## Excerpt to read:
When is your next book out?
I hear that question all the time. What readers really want to know is why can’t I write faster? There is a good reason that I’ll go into later. Anyway, here is the list of my upcoming titles and release dates.
1. An Unexpected Amish Romance. March 2018.
2. His New Amish Family. July 2018 (Cover coming soon)
3. Nov. 2018, Untitled Christmas book that will start off my new 8 book series set Maine. Did you know there were Amish settlements in Maine? I didn’t until I uncovered an article on-line about them.
That in a nutshell why can’t I write faster. I get hung up doing research. Take His New Amish Family. It deals with a young Amish man’s desire to be an auctioneer. Lots of research on the subject led me to this YouTube video. ( https://www.youtube.com/watch?v=mjpxhR-ZFF4 ) I think you’ll find it wonderfully interesting. I did.
Once I had my hero’s occupation, goal, motivation and conflict fairly well formed in my mind I started working on my heroine. Who was she. What did she want or need? Why couldn’t she obtain it? I love kids and I love writing about kids. As a former nurse I happened to like writing about medical issues. One issue the Amish have that I find really fascinating is their incidence of genetic diseases. Take Crigler-Najjar syndrome. Never heard of it? I have not encountered this rare genetic disorder as a nurse, but I am familiar with it from medical literature.
Blue Light Babies as they are sometimes called are infants that suffer from jaundice, a yellowing of the skin and eyes caused by a substance we all have in our blood called bilirubin. High levels in the blood can cause brain damage and death. Our livers get rid of the stuff every day and we never have to worry.
Many newborns have a mild form of jaundice and are treated by being placed under phototherapy. Light, particularly blue light, causes a reaction in the skin that breaks down bilirubin and lets the body get rid of it.

## Entries supplied:
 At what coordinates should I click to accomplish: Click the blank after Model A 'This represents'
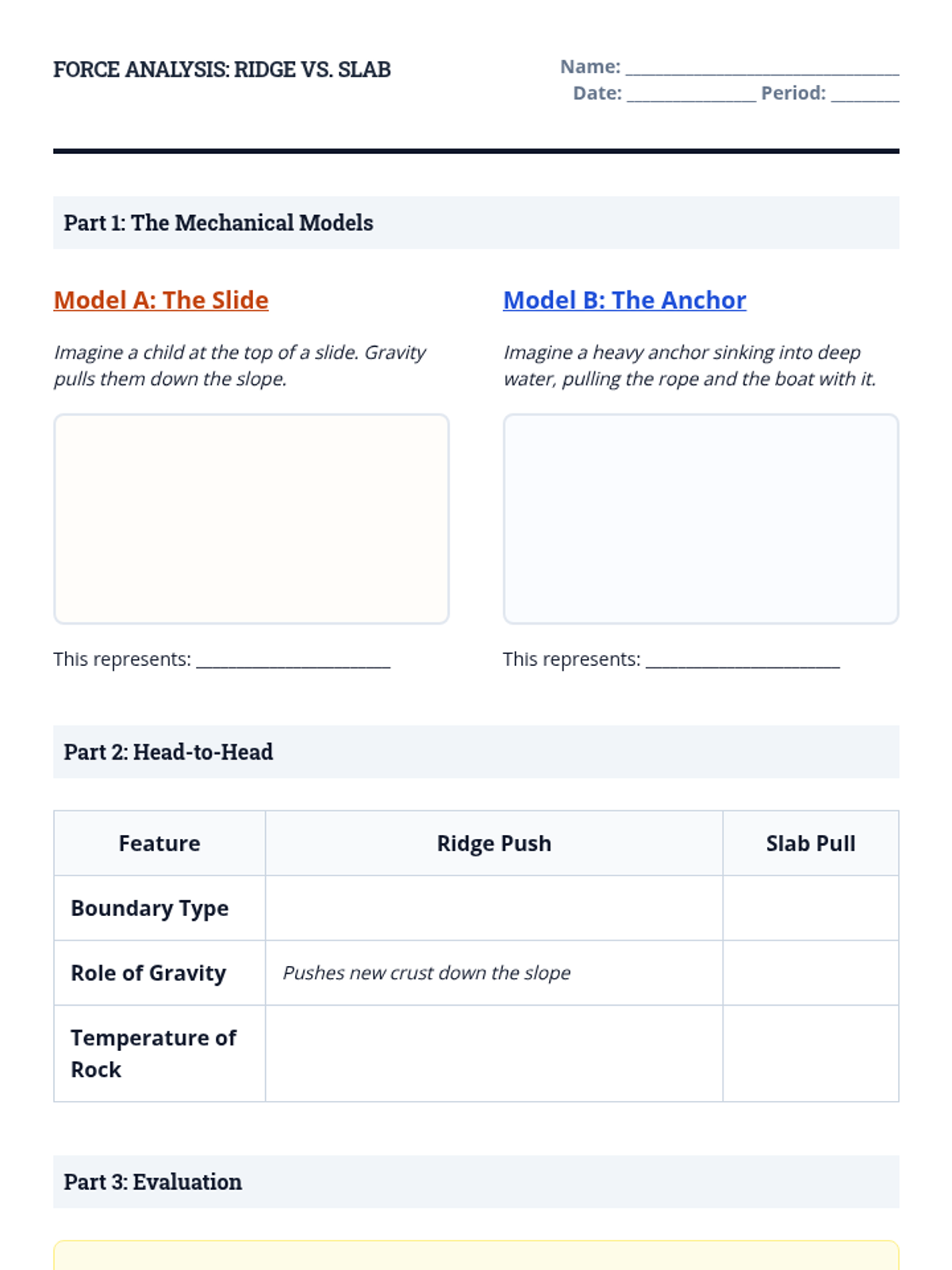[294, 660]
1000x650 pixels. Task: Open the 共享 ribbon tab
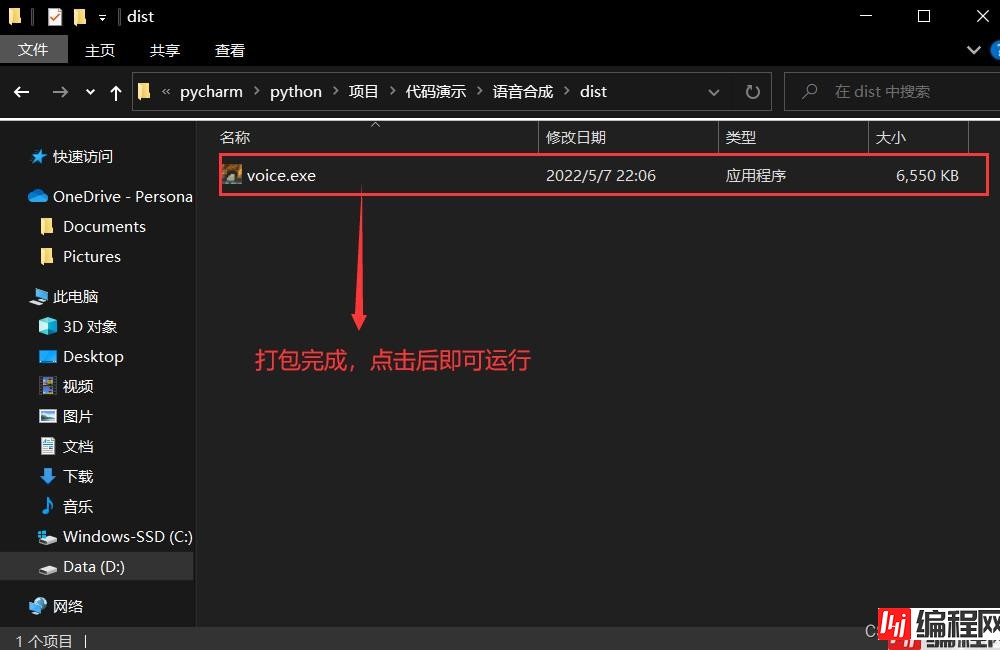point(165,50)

--

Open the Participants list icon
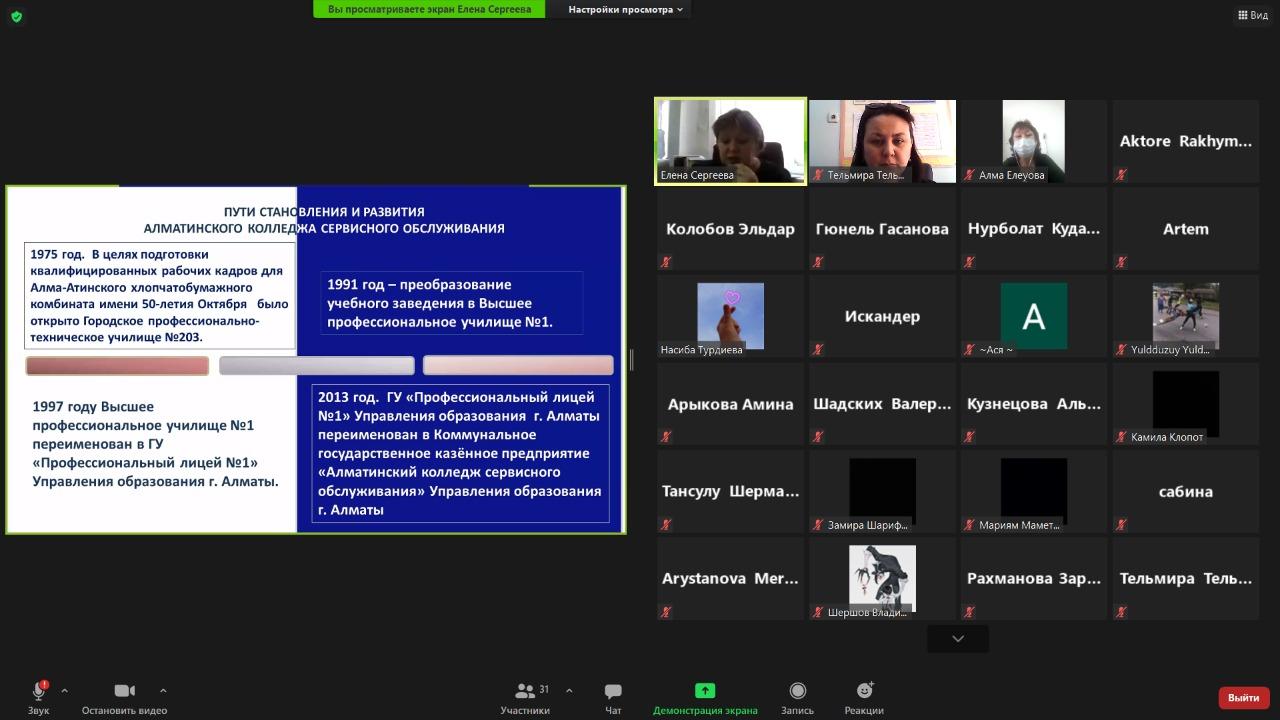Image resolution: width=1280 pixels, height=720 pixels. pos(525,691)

## Task 1:
Can you return the passage of the post on upcoming books starting at "When is your" and ending at "on-line about them."?
## Task 2:
Does each statement agree with the post on upcoming books? Answer yes or no for each, and quote the words of the post that decide it.
(a) His New Amish Family is due out in July 2018.
(b) The writer has encountered Crigler-Najjar syndrome while working as a nurse.
(c) Blue light causes a reaction in the skin that breaks down bilirubin.
Nothing here relies on the listing.

## Answer area 1:
When is your next book out?
I hear that question all the time. What readers really want to know is why can’t I write faster? There is a good reason that I’ll go into later. Anyway, here is the list of my upcoming titles and release dates.
1. An Unexpected Amish Romance. March 2018.
2. His New Amish Family. July 2018 (Cover coming soon)
3. Nov. 2018, Untitled Christmas book that will start off my new 8 book series set Maine. Did you know there were Amish settlements in Maine? I didn’t until I uncovered an article on-line about them.

## Answer area 2:
(a) Yes: "2. His New Amish Family. July 2018 (Cover coming soon)"
(b) No: "I have not encountered this rare genetic disorder as a nurse"
(c) Yes: "Light, particularly blue light, causes a reaction in the skin that breaks down bilirubin"